Claudia Neumann

Römerbrücke stadteinwärts gesperrt: Deutschlands älteste Brücke bekommt sechs neue Türen

Trier. Arbeiten beginnen heute – Sperrungen für Autofahrer und Radfahrer bis Anfang Juli

Für den Kfz-Verkehr stadteinwärts gilt eine Sperrung tagsüber von 9 bis 15 Uhr.

Für den Kfz-Verkehr stadteinwärts gilt eine Sperrung tagsüber von 9 bis 15 Uhr.

Bild: Claudia Neumann

Die Trierer Römerbrücke, die älteste Brücke Deutschlands, erhält sechs neue Zugänge in ihr Inneres. Damit sollen Untersuchungen der Bausubstanz ermöglicht werden, die eine künftige Sanierung vorbereiten. Das teilt die Stadt Trier mit. Die Arbeiten beginnen heute, Montag, 29. Juni, und gehen mit Sperrungen einher.

Was gesperrt ist und wie lange

Für den Kfz-Verkehr stadteinwärts gilt eine Sperrung tagsüber von 9 bis 15 Uhr – zunächst bis voraussichtlich Donnerstag, 2. Juli. Der Radfahrstreifen und der Gehweg auf der Südseite der Brücke sind bis voraussichtlich 10. Juli komplett gesperrt. Fußgänger werden auf die andere Seite der Brücke geleitet, Radfahrer dürfen während der Sperrung die Kfz-Spur mitbenutzen.

Schäden im Stahlbetonbereich

Hintergrund ist ein im vergangenen Jahr entdeckter erheblicher Schaden in der Bausubstanz. Betroffen ist die Stahlbetonkonstruktion, die 1931 zur Verbreiterung der Brücke errichtet wurde. Der historische Gewölbebereich gilt weiterhin als stabil, die Tragfähigkeit der später hinzugefügten Bauteile ist jedoch deutlich beeinträchtigt. Seither ist ein Fahrstreifen stadteinwärts gesperrt und die Geschwindigkeit auf 30 km/h beschränkt.
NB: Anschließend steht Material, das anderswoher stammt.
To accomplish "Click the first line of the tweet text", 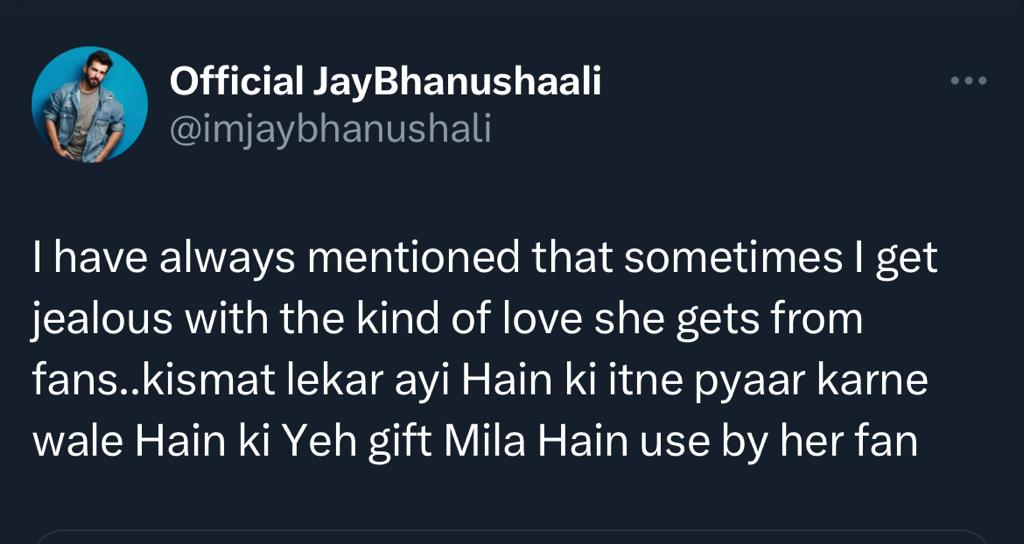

Für eine genaue Bewertung des Zustands sind Untersuchungen im Inneren des Bauwerks erforderlich – darunter Materialproben, Laboranalysen und eine detaillierte Schadensanalyse. Bisher gibt es jedoch nur in einem der sieben Pfeiler eine Öffnung. Die übrigen Pfeilerkammern sind von dort aus nur über enge Hohlräume erreichbar, die nur kriechend durchquert werden können.

Türen werden ins Natursteinmauerwerk integriert

Deshalb werden nun in Abstimmung mit der Denkmalpflege sechs weitere Revisionsöffnungen eingebaut. Die neuen Türen sollen das historische Erscheinungsbild so wenig wie möglich beeinträchtigen und werden visuell zurückhaltend in die bestehende Natursteinfassade integriert. Ausgebaute Steine werden sorgfältig geborgen, sortiert und eingelagert, um anschließend im gleichen Muster auf das jeweilige Türblatt aufgebracht zu werden.

Die Maßnahme ist in zwei Bauabschnitte mit jeweils drei Pfeilern aufgeteilt. Der erste Abschnitt dauert nach aktuellem Planungsstand voraussichtlich bis Mitte September.